**Work to be completed**:
Your answer should be an exact copy of the lines from the one containing "The height and" through the last line of the records below, without any pictures.

**Data listing**:
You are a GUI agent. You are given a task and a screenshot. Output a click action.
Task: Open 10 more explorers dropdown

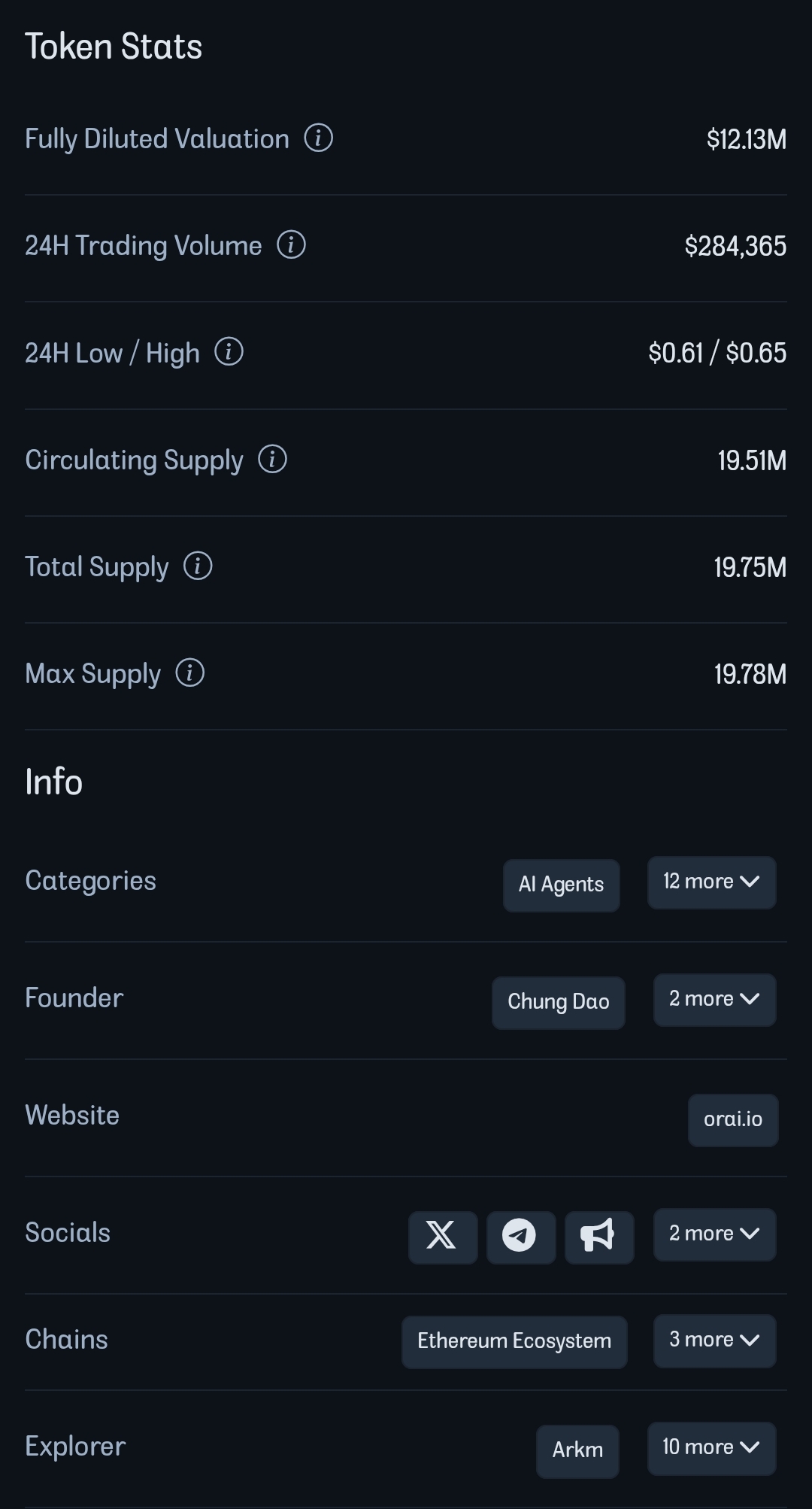tap(711, 1448)
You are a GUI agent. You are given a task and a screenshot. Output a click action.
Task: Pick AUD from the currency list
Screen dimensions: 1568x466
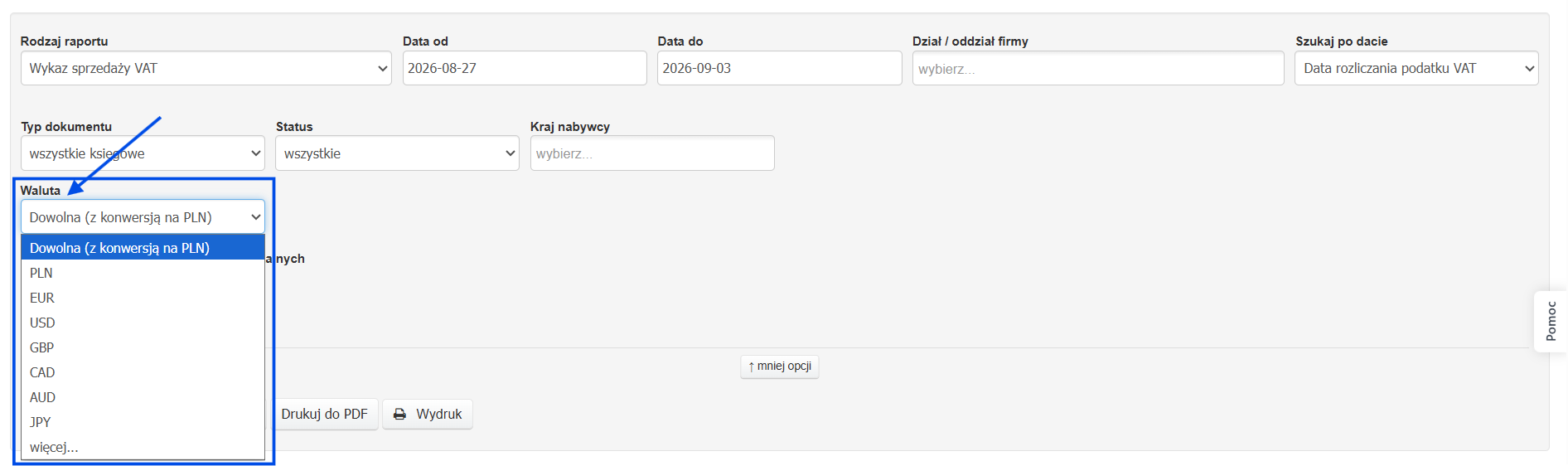(143, 397)
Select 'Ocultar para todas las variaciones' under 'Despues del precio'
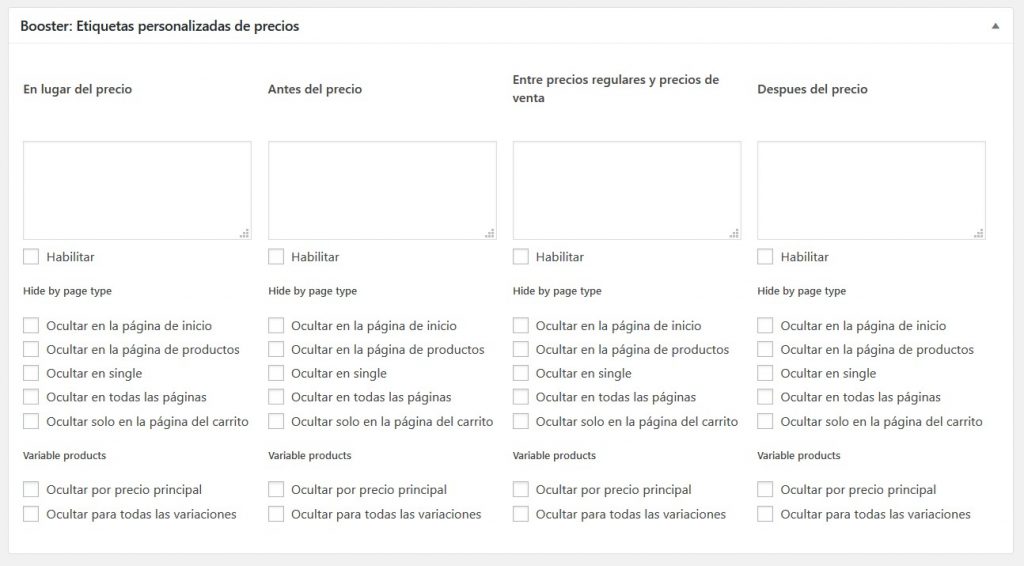Image resolution: width=1024 pixels, height=566 pixels. (x=765, y=514)
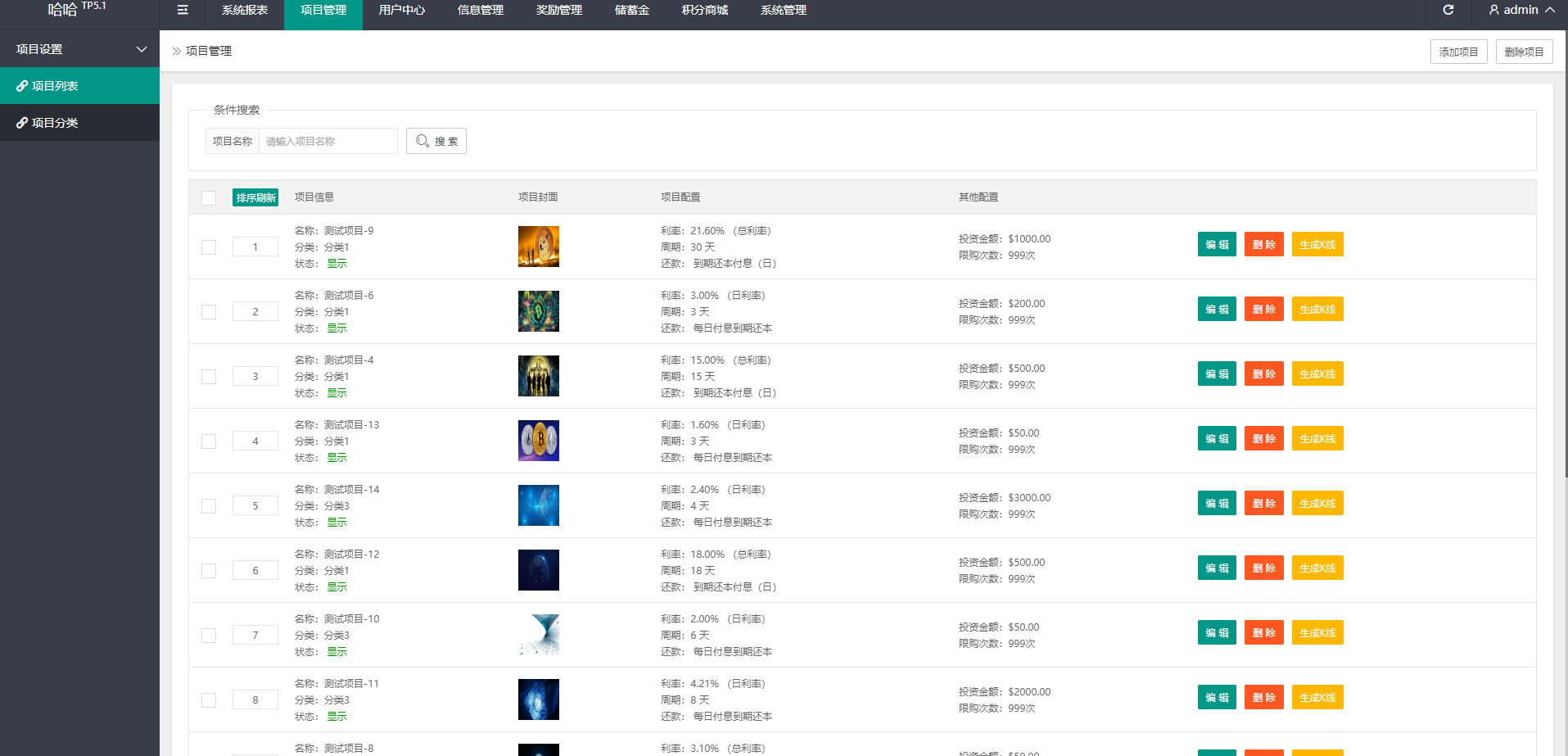1568x756 pixels.
Task: Click 生成K线 for 测试项目-6
Action: 1317,310
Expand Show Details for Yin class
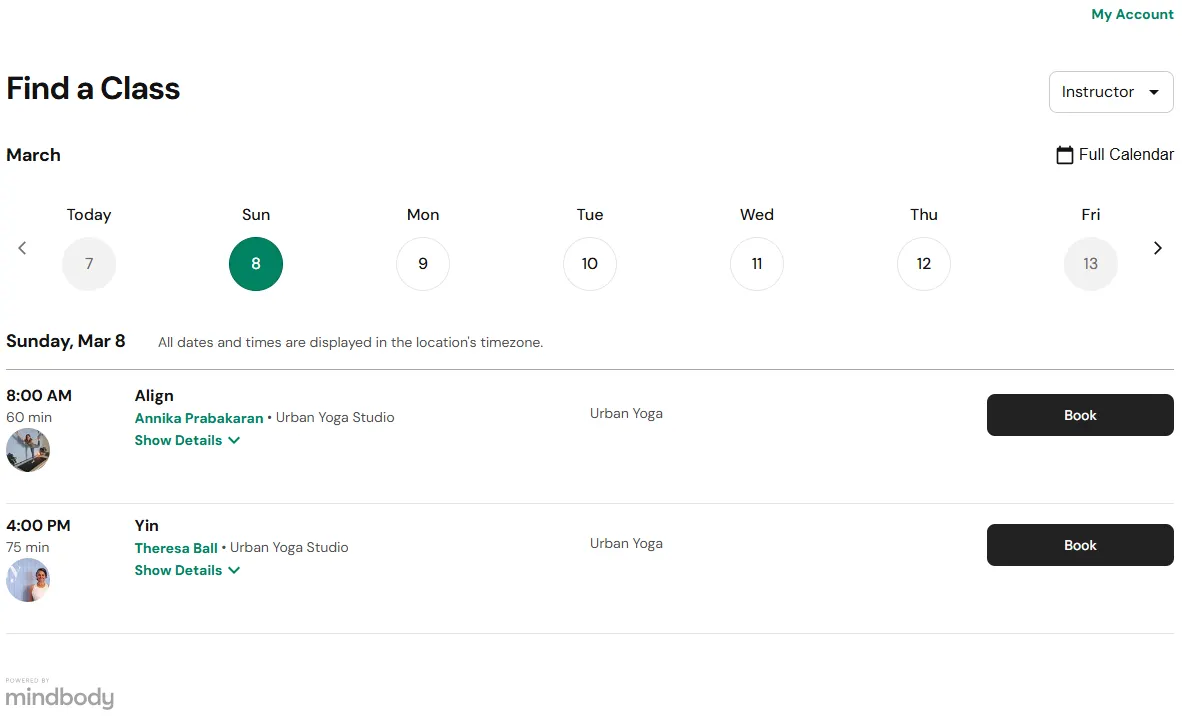The image size is (1182, 725). [187, 570]
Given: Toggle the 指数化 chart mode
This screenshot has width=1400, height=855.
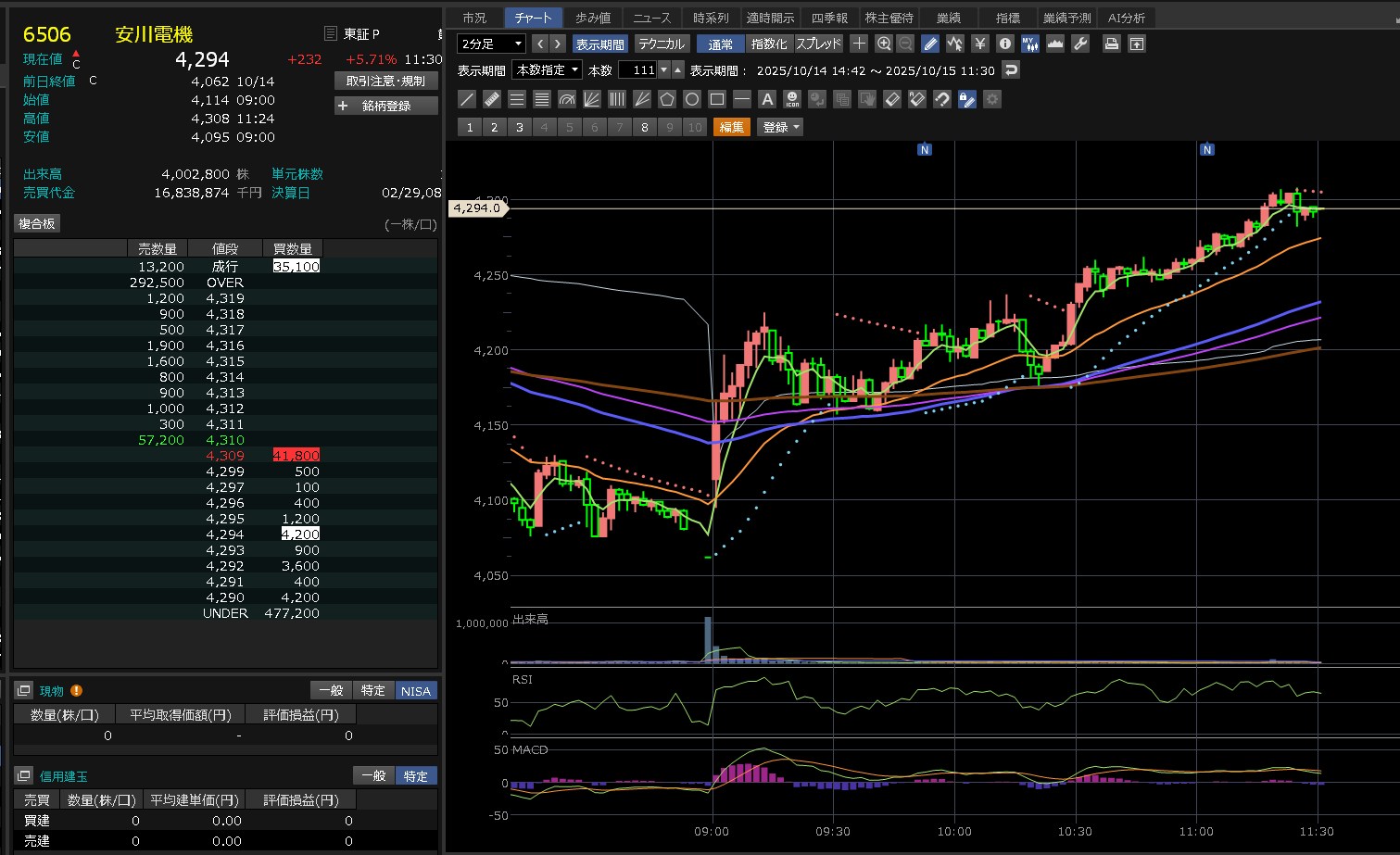Looking at the screenshot, I should tap(769, 44).
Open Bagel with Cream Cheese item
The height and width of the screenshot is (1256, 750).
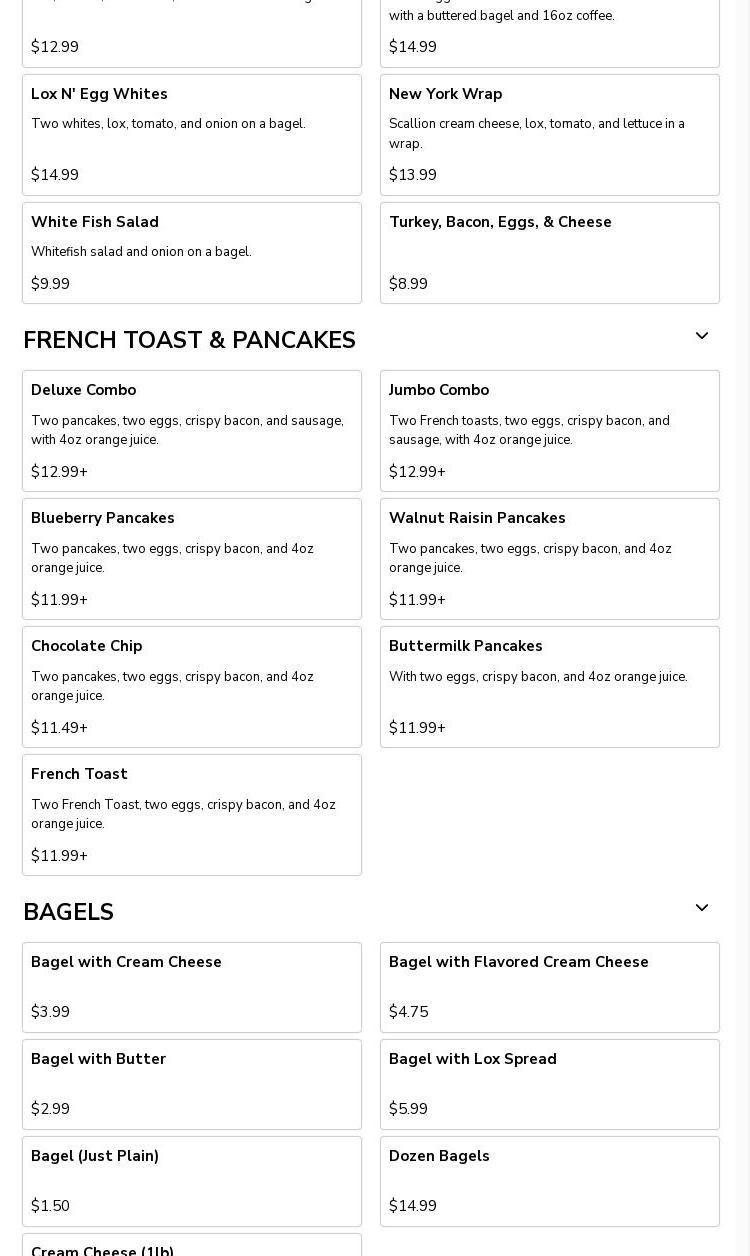[x=192, y=987]
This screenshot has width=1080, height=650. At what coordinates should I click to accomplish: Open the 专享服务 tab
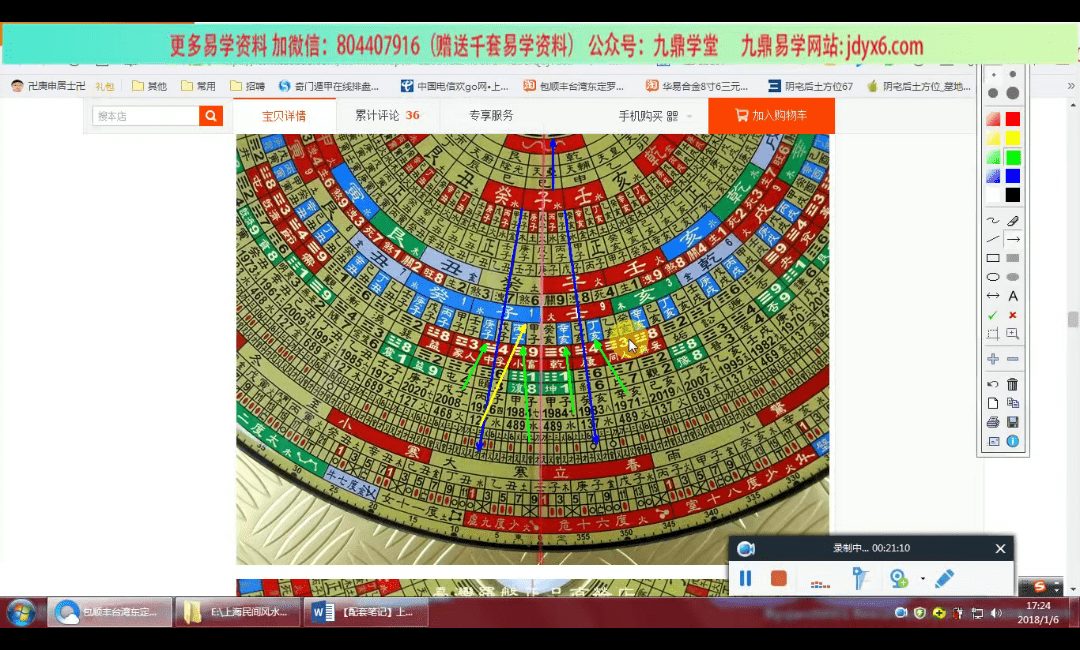(491, 116)
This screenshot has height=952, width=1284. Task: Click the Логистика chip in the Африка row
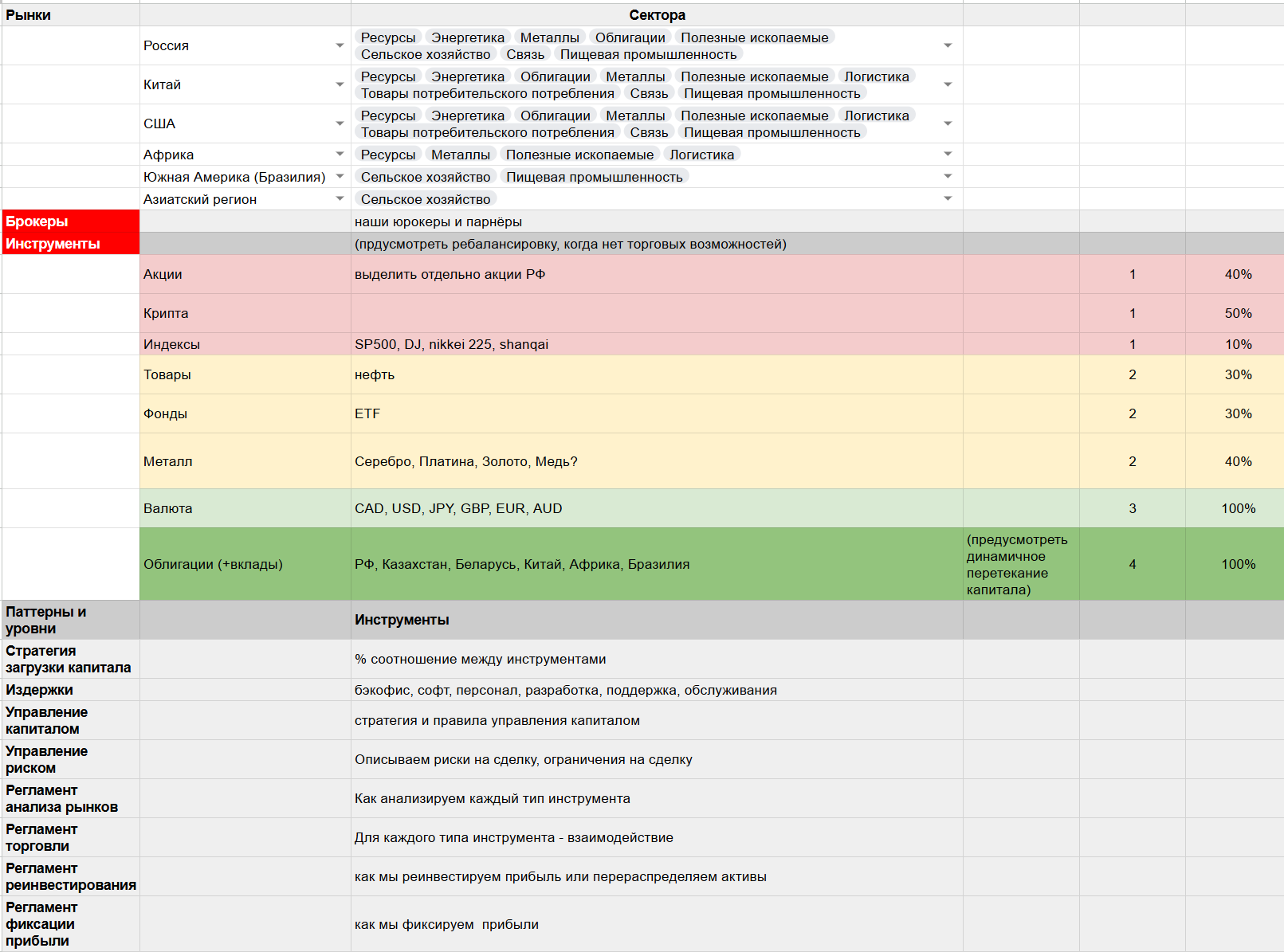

**Answer for the task**:
The height and width of the screenshot is (1256, 750).
[x=192, y=987]
This screenshot has width=1080, height=650. At what coordinates should I click to accomplish: Open the 专享服务 tab
(491, 116)
This screenshot has height=952, width=1284. Task: Click the Логистика chip in the Африка row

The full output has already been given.